Hem içerde hem de dış kamuoyunda herkesin bildiği husus; ABD'nin bastırması ile Peşmergeler’in Kobane’ye geçişine izin verilmiştir. Arap-İslam çizgisinin Kürt-Sol çizgisine tercih edildiği, gerek insani yardımlar gerekse askeri yardımların Kürtlerden esirgendiği açıkça görülmüştür. Yaklaşık 4 ay kadar süren Kobane direnişinin neredeyse her safhası Kürtlerin gözü önünde yaşanmıştır ve bence bu durum Ak Parti hükümeti ile Kürtler arasında büyük bir duygusal kopuş ve kırılma yaşatmıştır. Bu kopuş ve kırılma Kobane’de olduğu gibi Irak Kürdistan Bölgesinde yaşanan olaylarla da perçinlenmiştir. Tüm bu ve buna benzer nedenlerle Ak Parti’nin bölgede bir seçim başarısı beklememesi gerekmektedir.

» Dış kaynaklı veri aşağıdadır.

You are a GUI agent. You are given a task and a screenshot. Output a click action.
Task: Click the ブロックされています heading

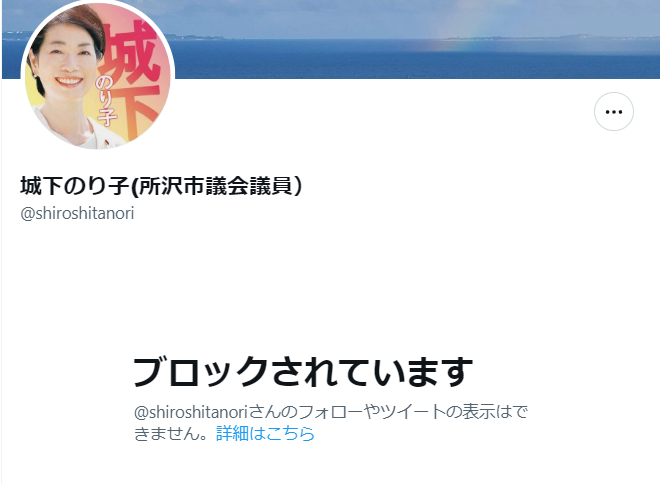(303, 371)
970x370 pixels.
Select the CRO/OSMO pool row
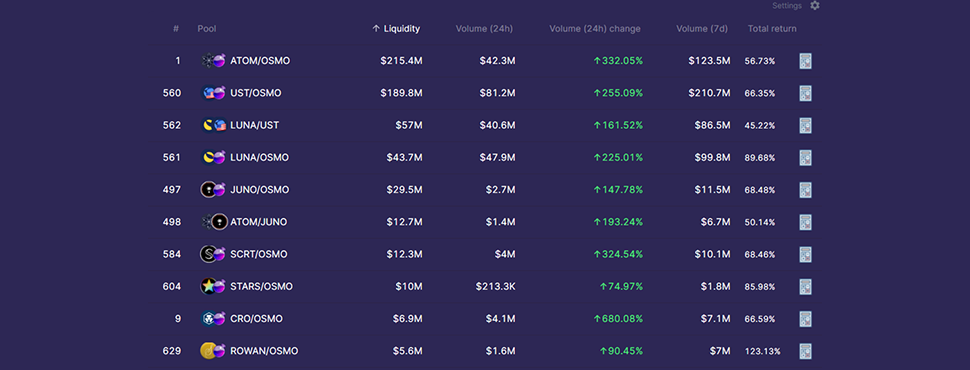tap(485, 319)

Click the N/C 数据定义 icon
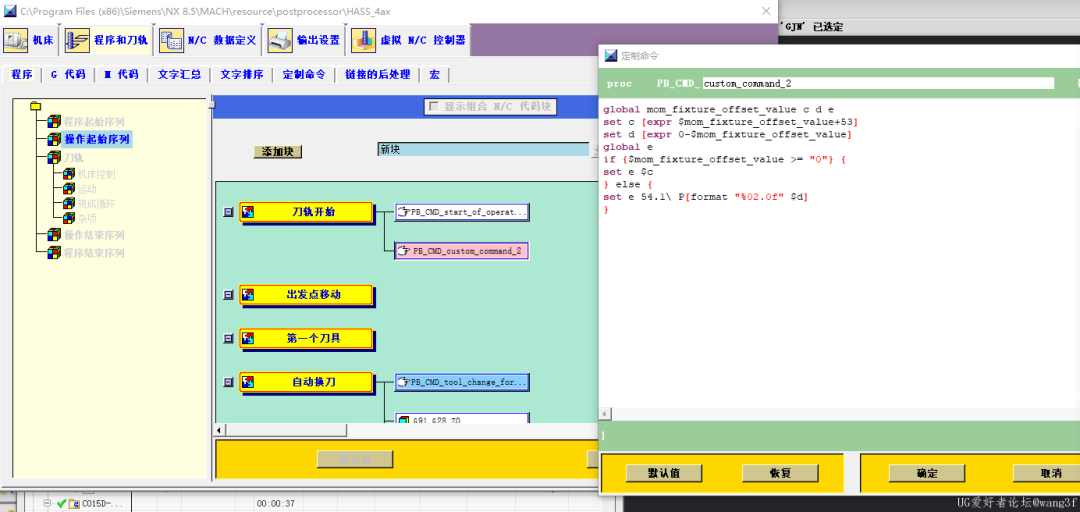(172, 41)
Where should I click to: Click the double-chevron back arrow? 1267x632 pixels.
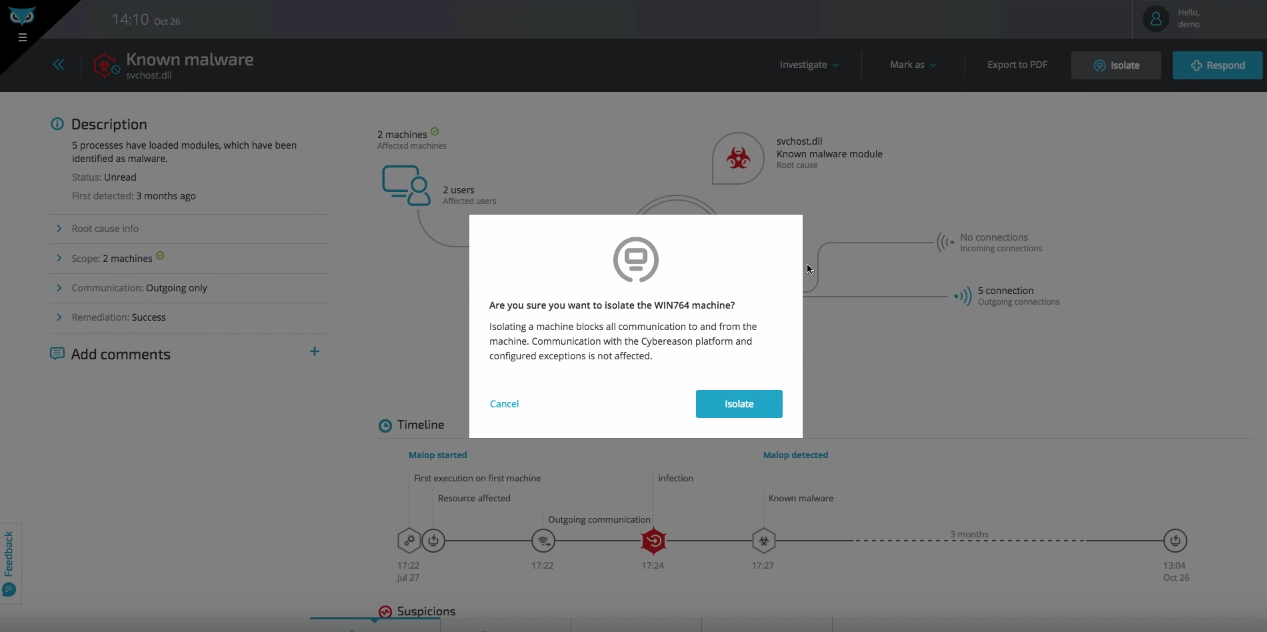point(59,65)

Bölgenin ikinci büyük gücü olan Halkların Demokratik Partisi ise özellikle son aylarda Kürt meselesinin kapanından yavaş yavaş çıkmaya başlamıştır. Kürt meselesi ile anılan bu partinin ülkenin geri kalan kesim ve sorunlarıyla ilgilenmeye başlaması kamuoyu nezdinde sıcak bir ilgi ile karşılanmaktadır ve bu durumda zaten Cumhurbaşkanlığı seçimlerinde kendini göstermiştir. HDP kısmi olarak olumlu ve umut verici söylemlerde bulunsa da bu partinin asıl başarısının rakibi olan AK Parti’nin başarısızlığından kaynaklandığı görülmelidir. Bu partinin eşitlik, özgürlük ve barış söylemleri dışında artık iktidar ortağı olabileceği görülerek halkın hayatını kolaylaştıracak ve ülke sorunlarının çözümünde cesur ve anlaşılır çözüm önerileri geliştirebilecek bir çizgiye gelmesi gerekmektedir.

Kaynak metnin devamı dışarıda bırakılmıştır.